__AIM OF THE EXERCISE__. Beginning with the line that holds "The width and height of the screenshot is (1456, 819)." and finishing with the line that holds "The width and height of the screenshot is (1536, 784).", repeat the listing exactly, leaving every picture out.

__DATA TO USE__.
+-------+
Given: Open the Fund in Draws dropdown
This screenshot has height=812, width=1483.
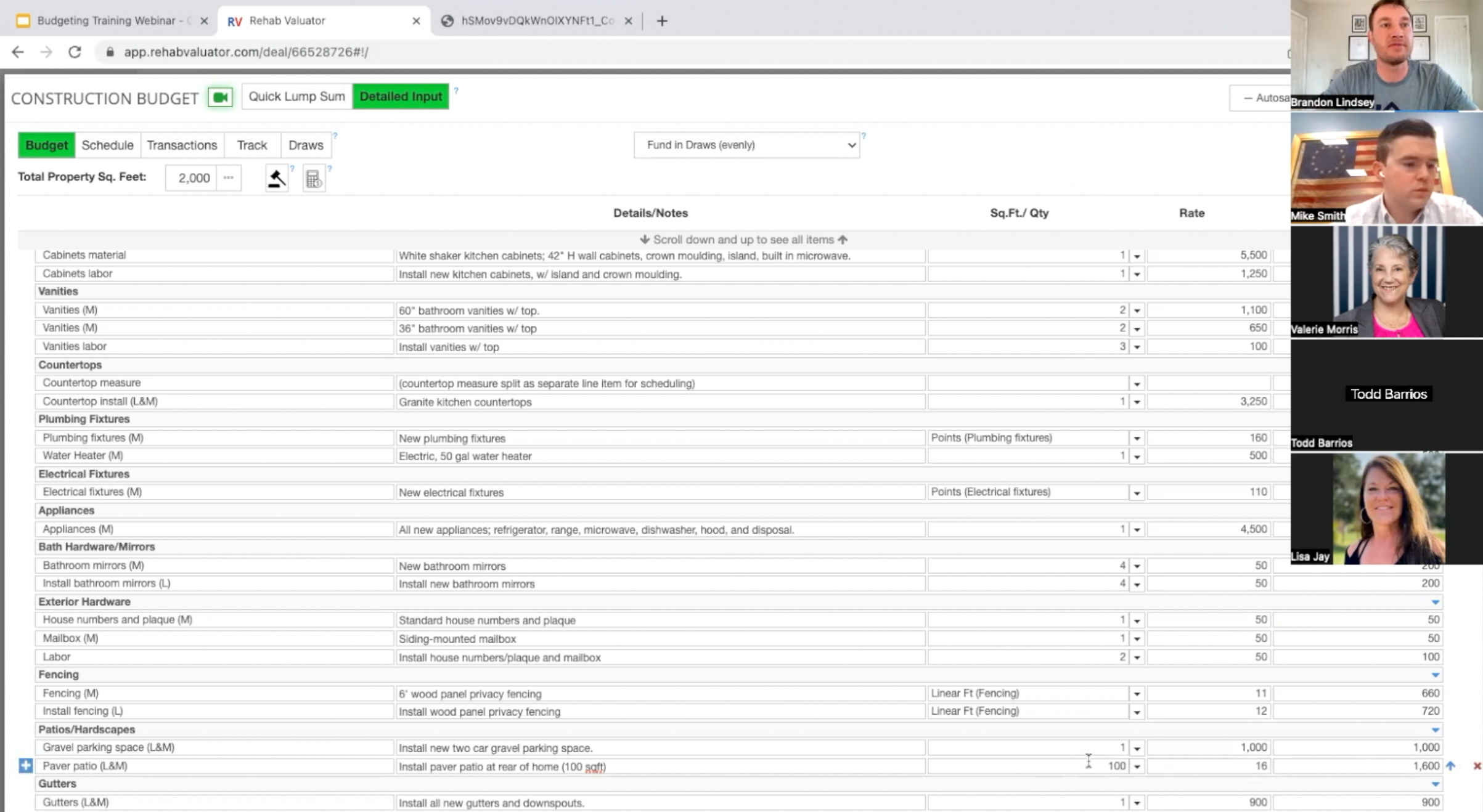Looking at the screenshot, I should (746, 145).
+-------+
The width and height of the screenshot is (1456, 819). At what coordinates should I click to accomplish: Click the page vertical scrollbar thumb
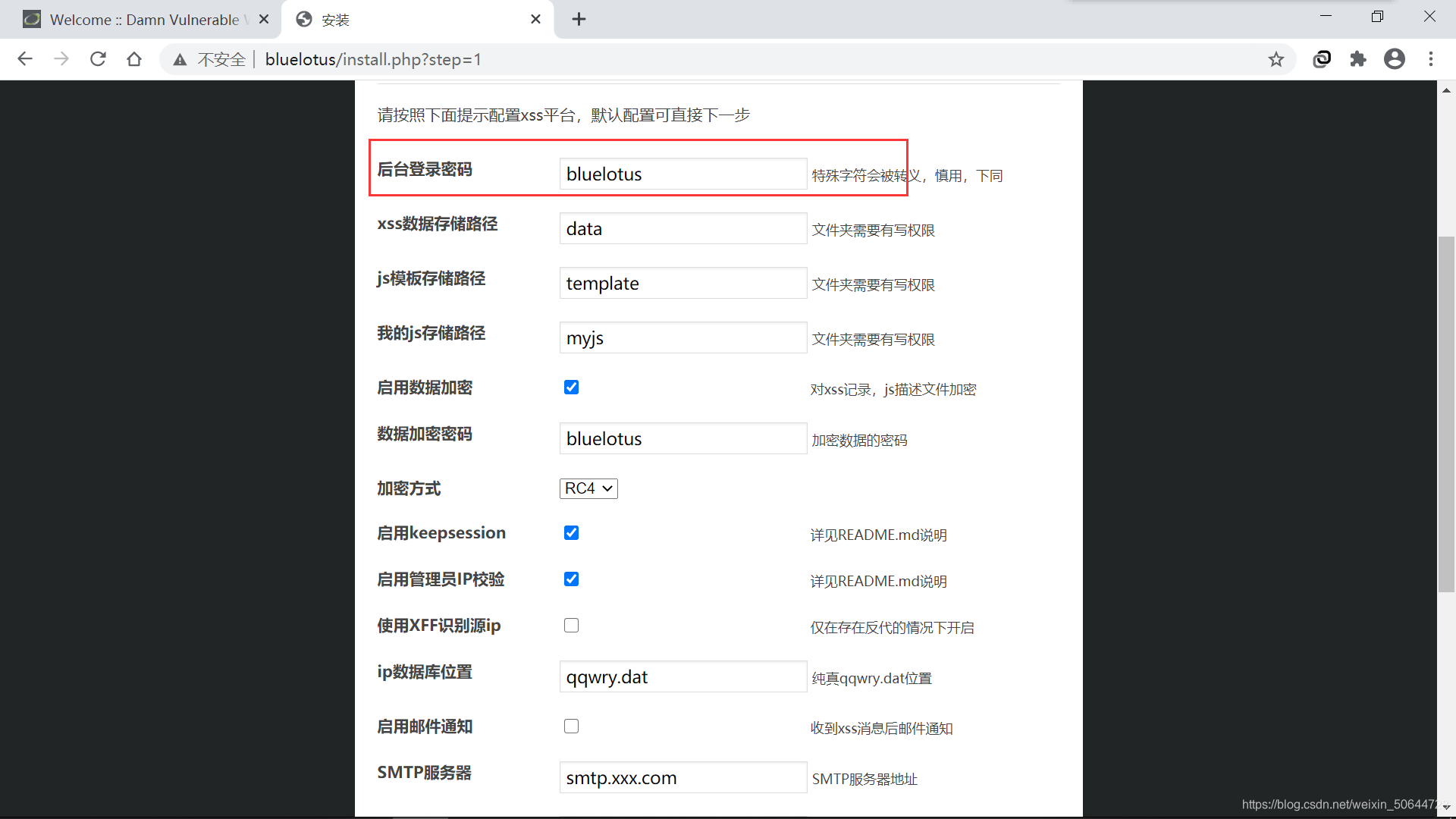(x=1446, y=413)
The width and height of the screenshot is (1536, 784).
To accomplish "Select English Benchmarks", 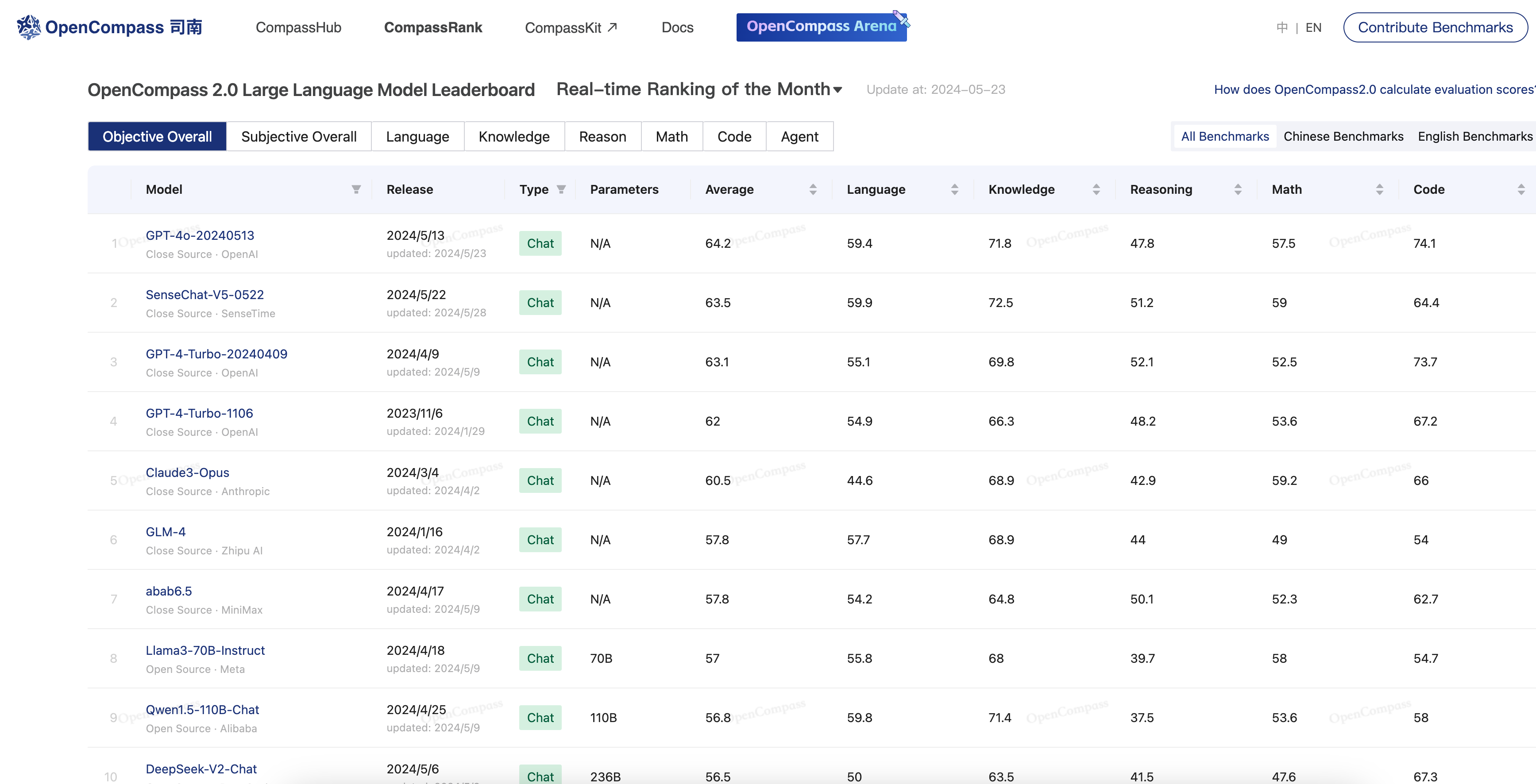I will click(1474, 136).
+-------+
__WRITTEN REPLY__.
The width and height of the screenshot is (1456, 819). At what coordinates should I click to accomplish: Click the page vertical scrollbar thumb
(x=1446, y=413)
The width and height of the screenshot is (1536, 784).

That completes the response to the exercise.